Univariate Cox regression models were used to estimate the relative risk associated with each covariate for the endpoint events. Variables achieving P < 0.10 in univariate analysis were then tested in a multivariate Cox regression model to determine the independent prognostic factors for the endpoint events. A backward selection procedure was used; among the variables entered into the multivariate model, the least significant variable was removed in a stepwise fashion until no non-significant variables remained.

All comparisons were considered statistically significant when the P-value was <0.05.

RESULTS

The Kaplan–Meier curves for the freedom from the endpoint events (all-cause death, COAG death, COAG death/uHTx, INF death and INF death/uHTx) during MCS in 167 patients are shown in Fig. 1A and B. The all-cause mortality rate after 2 years of MCS was 58.7%, and the COAG death rate and the INF death rate after 2 years were 26.4 and 28.5%, respectively.

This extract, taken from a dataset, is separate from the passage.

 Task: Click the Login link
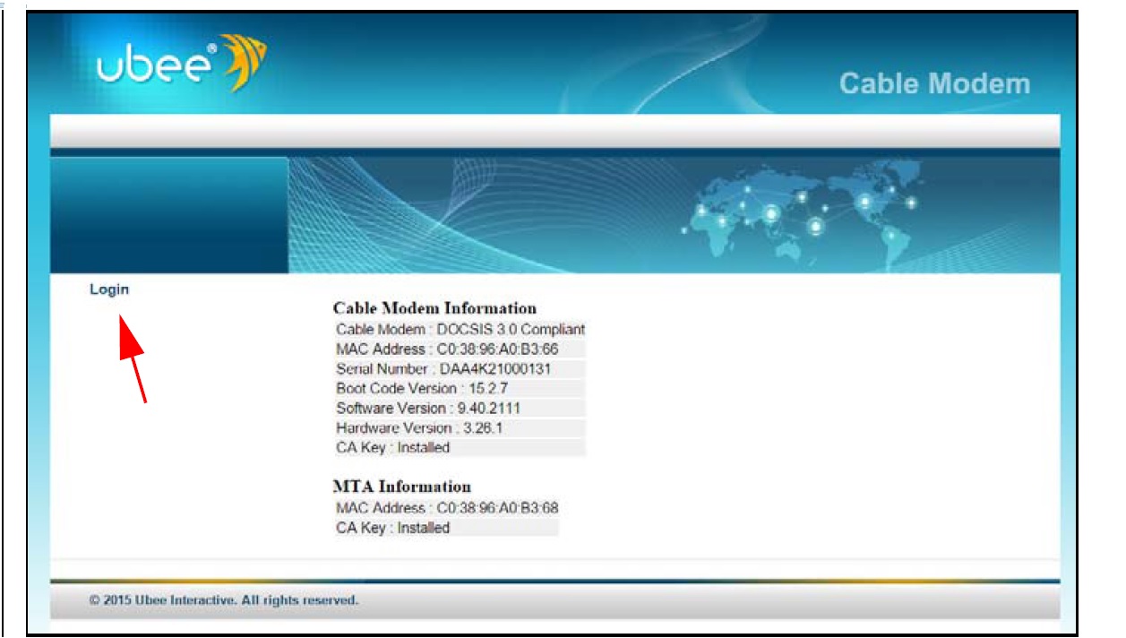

Line graphs showing the relationship between the BSA and the P-value of the log-rank test for the Kaplan–Meier probability of freedom from events are shown in Fig. 2. For freedom from COAG death, a definitive cut-off point existed and this was a BSA of 1.867 m² (indicated as d in Fig. 2B). For freedom from COAG death/uHTx, the definitive cut-off point was also a BSA of 1.867 m² (indicated as g in Fig. 2C). For freedom from INF death (Fig. 2D) and for freedom from INF death/uHTx (Fig. 2E), no definitive cut-off point was found.

Patients were divided by the definitive cut-off point, i.e. a BSA of 1.867 m², into two groups: Group S (BSA < 1.867, n = 42) and Group L (BSA ≥ 1.867, n = 125). One-year survival during MCS was 21.8% in Group S and 57.5% in Group L (P = 0.0005; Fig. 3A). One-year freedom from COAG death during MCS was 49.1% in Group S and 82.7% in Group L (P = 0.0033; Fig. 3B). One-year freedom from COAG death/uHTx during MCS was 43.0% in Group S and 76.3% in Group L (P = 0.0007; Fig. 3C).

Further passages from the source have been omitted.